- [INSTRUCTIONS FOR THE TASK] Nothing should be left out: repeat all the data exactly.

(Stored data)
■ ■ ■ ■ ■ ■ ■

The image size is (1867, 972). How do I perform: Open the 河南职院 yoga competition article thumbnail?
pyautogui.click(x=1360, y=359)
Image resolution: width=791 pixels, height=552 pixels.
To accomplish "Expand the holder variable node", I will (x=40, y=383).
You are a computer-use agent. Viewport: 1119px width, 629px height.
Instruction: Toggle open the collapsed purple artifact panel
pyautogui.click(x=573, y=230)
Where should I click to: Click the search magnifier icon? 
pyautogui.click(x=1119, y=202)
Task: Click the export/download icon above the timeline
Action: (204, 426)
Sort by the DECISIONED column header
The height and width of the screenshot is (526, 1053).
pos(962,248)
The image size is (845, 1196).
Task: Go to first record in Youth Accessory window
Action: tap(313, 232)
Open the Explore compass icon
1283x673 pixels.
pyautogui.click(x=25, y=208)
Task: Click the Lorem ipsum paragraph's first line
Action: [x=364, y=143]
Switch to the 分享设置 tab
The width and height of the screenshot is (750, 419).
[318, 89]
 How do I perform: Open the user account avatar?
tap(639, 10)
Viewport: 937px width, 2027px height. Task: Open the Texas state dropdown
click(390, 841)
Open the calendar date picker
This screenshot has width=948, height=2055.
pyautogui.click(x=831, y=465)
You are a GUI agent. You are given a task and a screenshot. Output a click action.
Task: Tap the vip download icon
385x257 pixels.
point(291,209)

■ ■ ■ ■ ■ ■ ■

- [EXERCISE OUTPUT]
The image size is (1867, 972). How do I perform: Open the 河南职院 yoga competition article thumbnail?
pyautogui.click(x=1360, y=359)
Image resolution: width=791 pixels, height=552 pixels.
To accomplish "Expand the holder variable node", I will (x=40, y=383).
You are a computer-use agent. Viewport: 1119px width, 629px height.
Instruction: Toggle open the collapsed purple artifact panel
pyautogui.click(x=573, y=230)
Where should I click to: Click the search magnifier icon? 
pyautogui.click(x=1119, y=202)
Task: Click the export/download icon above the timeline
Action: (204, 426)
Sort by the DECISIONED column header
The height and width of the screenshot is (526, 1053).
pos(962,248)
The image size is (845, 1196).
Task: Go to first record in Youth Accessory window
Action: tap(313, 232)
Open the Explore compass icon
1283x673 pixels.
pyautogui.click(x=25, y=208)
Task: Click the Lorem ipsum paragraph's first line
Action: [x=364, y=143]
Switch to the 分享设置 tab
The width and height of the screenshot is (750, 419).
[318, 89]
 How do I perform: Open the user account avatar?
tap(639, 10)
Viewport: 937px width, 2027px height. Task: Open the Texas state dropdown
click(390, 841)
Open the calendar date picker
This screenshot has width=948, height=2055.
pyautogui.click(x=831, y=465)
You are a GUI agent. You are given a task and a screenshot. Output a click action.
Task: Tap the vip download icon
385x257 pixels.
point(291,209)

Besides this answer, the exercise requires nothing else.